19 января. С питанием гораздо хуже, чем в предыдущие дни. Каша на блюдце — меньше, чем на один прикорм грудному младенцу. То же и за обедом, и за завтраком, и за ужином. Ни яиц, ни мяса. Днём я взял в библиотеке биографию Радищева. Успел прочесть статью профессора С. И. Игумнова о Пироговских съездах. Вечером вовлечён был в совершенно нелепые споры о смертности и летальности с невежественным в этом вопросе Останковым. Поместили к нам в палату очень интересного человека (52 года) из сормовских мастеровых, партийный директор завода.
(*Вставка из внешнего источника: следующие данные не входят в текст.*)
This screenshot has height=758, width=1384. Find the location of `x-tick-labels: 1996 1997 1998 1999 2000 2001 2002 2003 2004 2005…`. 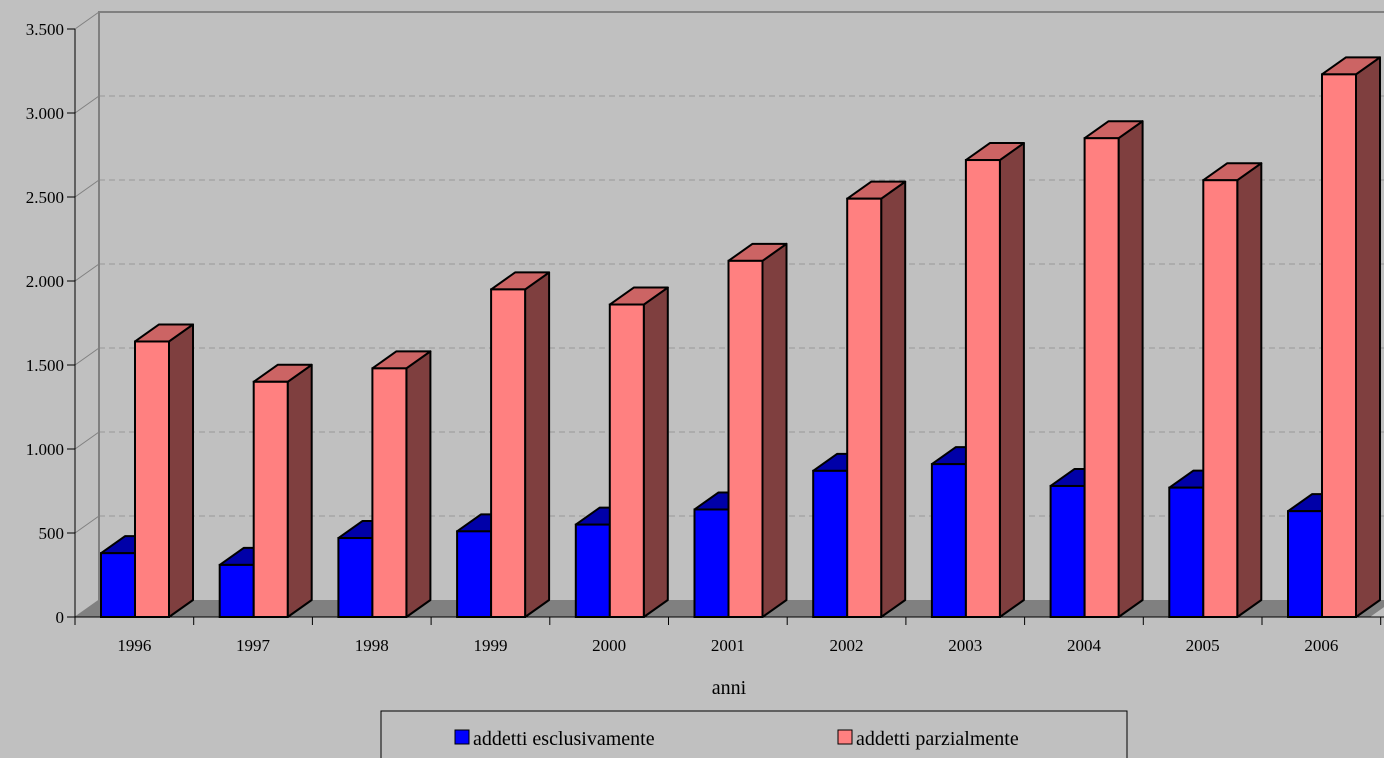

Хороший, положительный тип и притом — очень содержательный. Выбился в инженеры. Всем интересуется, инициативен и деятелен. Из-за порчи машины ходил ежедневно 14 км пешком, ослабел. К 19 января проел все талоны в столовой и полный дефицит на 11 дней питания. Интересен также и М. М. Голланд.
20 января. Полная темнота. Первый приём пищи — кофе и одно яйцо — только в 12 час. дня. Мучительный голод и угрызения совести от безделья. Сделал запись от 17–20 января в библиотеке в полутьме; чуть-чуть в щель ставни проникает дневной свет, электрического нет; сегодня ни воды, ни радио. Великолепные помещения, чудесные вестибюли и залы «Астории», высококультурный, ценнейший человеческий материал «оздоровляемых» и такое удручающее, такое тёмное, беспросветное, полное обречённости и индийской неподвижности, пассивности, погружённости в нирвану, если не небытия, то во всяком случае приближения к небытию, настроение. Атмосфера, лишённая действенного начала, бодрого, боевого участия в жизни, в борьбе, в устранении всего, что «нам жить не даёт, держит рост молодой». А тут всё наоборот — «Ниже тоненькой былиночки нужно голову склонить, чтоб на свете сиротинушке как-нибудь свой век прожить».